Earlier this year, there were several long and alarming articles about this problem in Time Magazine and the New York Times.2-5 As Elisabeth Rosenthal wrote in one of her three articles in the New York Times:
Americans pay, on average, about four times as much for a hip replacement as patients in Switzerland or France and more than three times as much for a Cesarean section as those in New Zealand or Britain. The average price for Nasonex, a common nasal spray for allergies, is $108 in the United States compared with $21 in Spain. The costs of hospital stays here are about triple those in other developed countries.3
And she continued:
Hospitals, drug companies, device makers, physicians and other providers can benefit by charging inflated prices, favoring the most costly treatment options and curbing competition that could give patients more, and cheaper, choices. And almost every interaction can be an opportunity to send multiple, often opaque bills with long lists of charges: $100 for the ice pack applied for 10 minutes after a physical therapy session, or $30,000 for the artificial joint implanted in surgery.3
The trend in Europe is similar. Medicine is turning into a for-profit market segment, and radiology is at the forefront, but not the leader.

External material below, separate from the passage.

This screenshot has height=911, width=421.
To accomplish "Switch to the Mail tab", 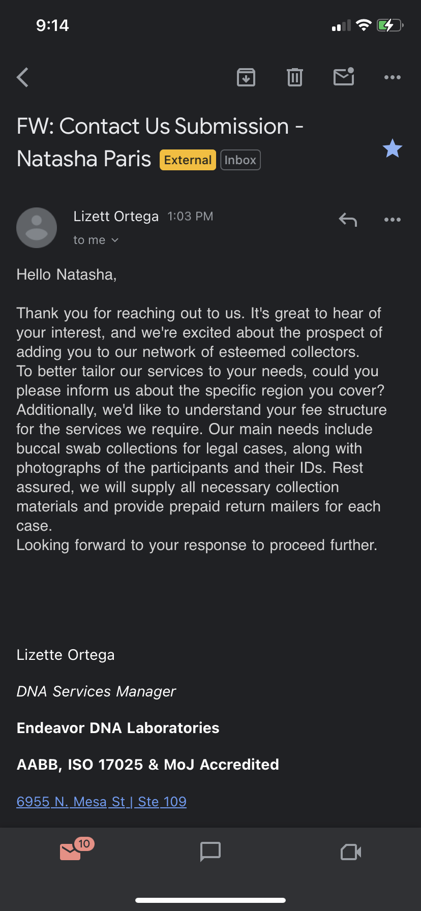I will 71,852.
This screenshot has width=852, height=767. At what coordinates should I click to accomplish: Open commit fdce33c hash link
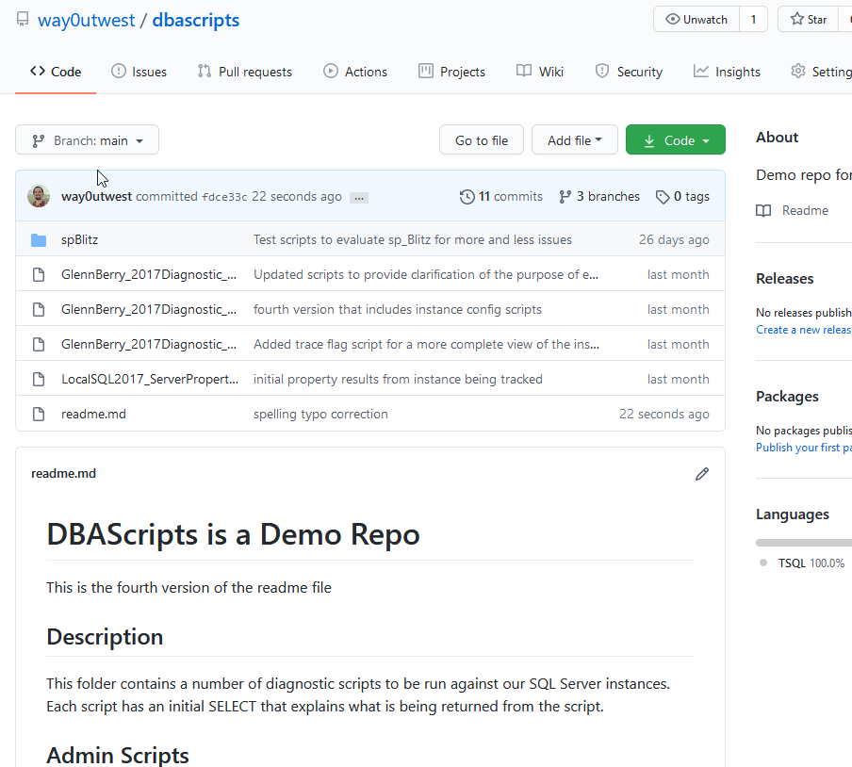pyautogui.click(x=224, y=197)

As a potential patient, I have nothing against paying a fee to fellow physicians that also covers the salaries of their assistants and secretaries. However, I object to feeding unproductive, or even counterproductive, bureaucratic parasites in hospital administration, state health administration, in a grotesque "health" industry and -- above all -- insurance companies and banks. Increasingly and without pity, they bleed sick and helpless people dry -- bye, bye Hippocratic oath; what's left is business and self-interest. And why do U.S. health outcomes lag behind other countries?
As a physician, I think: Why should I fatten an overblown administration with my work? Why should a single medical doctor work to support a pernicious pack of pencil pushers and con men?

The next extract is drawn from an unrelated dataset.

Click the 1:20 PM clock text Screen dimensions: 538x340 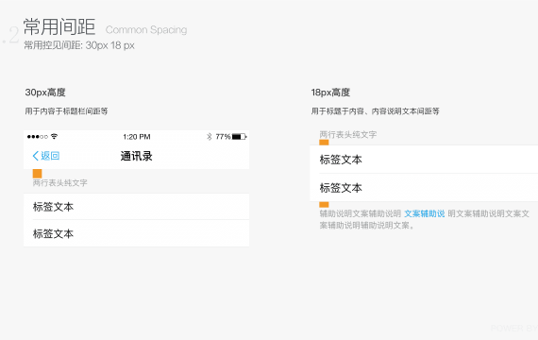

The health system in many European countries is better, but for how long? For the U.S., neither Steven Brill in Time Magazine nor Elisabeth Rosenthal in the New York Times offered a solution to this problem. I guess they know why. Personally, I have never been in favor of a state health system, but what the U.S. needs is a state-regulated system with state-set (low) reimbursement ceilings for medical services, a separation of physicians from the health management and insurance business, and a nationwide obligatory health insurance for all. In other words, a revolution that would change the entire social structure of the U.S.
Dr. Peter Rinck, PhD, is a professor of diagnostic imaging and the president of the Council of the Round Table Foundation (TRTF) and European Magnetic Resonance Forum (EMRF).
References
- Rinck PA. Rinckside -- Playing with numbers in the health care game. Diagnostic Imaging International. 1994;10(1):7, 55. http://www.rinckside.org/Rinckside Columns/1994 01 Playing with numbers in the health care game.htm.
- Brill S. Why medical bills are killing us. Time Magazine. 4 March 2013.
- Rosenthal E. The $2.7 trillion medical bill. New York Times. 2 June 2013. A1.
- Rosenthal E. American way of birth, costliest in the world. New York Times. 30 June 2013. A1.
- Rosenthal E. In need of a new hip, but priced out of the U.S. New York Times. 3 August 2013. A1.